> Document excerpt
- - -
Bruce Schneier: "The unrelenting horizonlessness of the Covid world"

At CNN, Boing Boing pal and security researcher Bruce Schneier and Harvard media professor Nick Couldry write about acedia, "a malady that apparently plagued many Medieval monks. It's a sense of no longer caring about caring, not because one had become apathetic, but because somehow the whole structure of care had become jammed up." According to Schneier and Couldry, the meta-apathy of acedia is one of the strangest and psychologically stressful consequences of the COVID-19 pandemic. From CNN:

The source of our current acedia is not the literal loss of a future; even the most pessimistic scenarios surrounding Covid-19 have our species surviving. The dislocation is more subtle: a disruption in pretty much every future frame of reference on which just going on in the present relies.

Moving around is what we do as creatures, and for that we need horizons. Covid has erased many of the spatial and temporal horizons we rely on, even if we don't notice them very often. We don't know how the economy will look, how social life will go on, how our home routines will be changed, how work will be organized, how universities or the arts or local commerce will survive.
- - -
> Data shown
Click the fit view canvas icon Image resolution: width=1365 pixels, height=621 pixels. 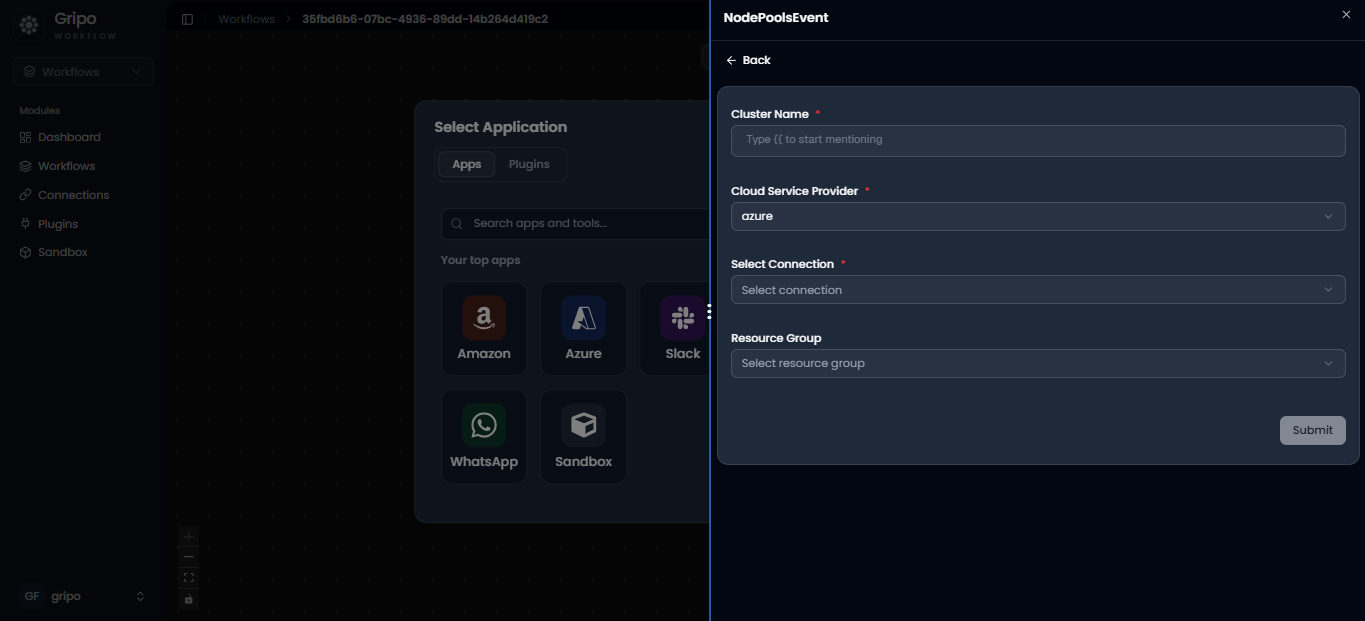click(189, 578)
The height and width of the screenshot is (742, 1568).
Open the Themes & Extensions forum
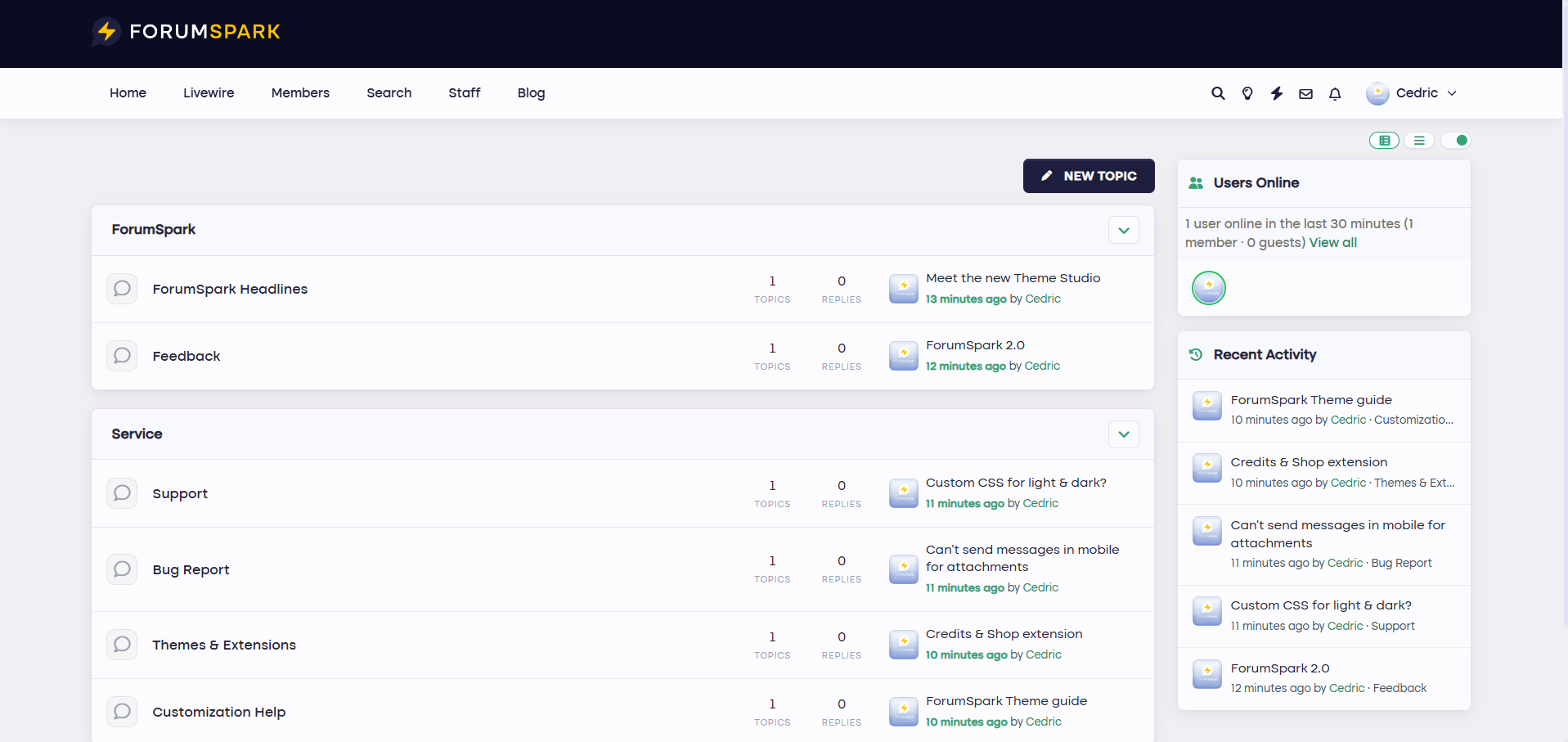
- - -
> Brief 1
In the piece on acedia and Covid, whom did acedia apparently plague?
> Brief 2
Carry on the piece on acedia and Covid past its last sentence.
The listing plays no part in this work.

> Answer area 1
Many Medieval monks.

> Answer area 2
What unsettles us is not only fear of change. It's that, if we can no longer trust in the future, many things become irrelevant, retrospectively pointless. And by that we mean from the perspective of a future whose basic shape we can no longer take for granted. This fundamentally disrupts how we weigh the value of what we are doing right now. It becomes especially hard under these conditions to hold on to the value in activities that, by their very nature, are future-directed, such as education or institution-building.